What to do ▸ Line by line, transcribe the records exactly.
----
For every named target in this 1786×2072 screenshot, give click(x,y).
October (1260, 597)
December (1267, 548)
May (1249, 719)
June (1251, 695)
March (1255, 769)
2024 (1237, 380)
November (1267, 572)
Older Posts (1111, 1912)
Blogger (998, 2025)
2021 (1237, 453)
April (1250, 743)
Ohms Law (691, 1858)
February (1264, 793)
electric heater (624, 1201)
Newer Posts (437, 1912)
----
Result of the task ▸
For every named target in this 1786×2072 screenshot, give click(x,y).
October (1260, 597)
December (1267, 548)
May (1249, 719)
June (1251, 695)
March (1255, 769)
2024 (1237, 380)
November (1267, 572)
Older Posts (1111, 1912)
Blogger (998, 2025)
2021 (1237, 453)
April (1250, 743)
Ohms Law (691, 1858)
February (1264, 793)
electric heater (624, 1201)
Newer Posts (437, 1912)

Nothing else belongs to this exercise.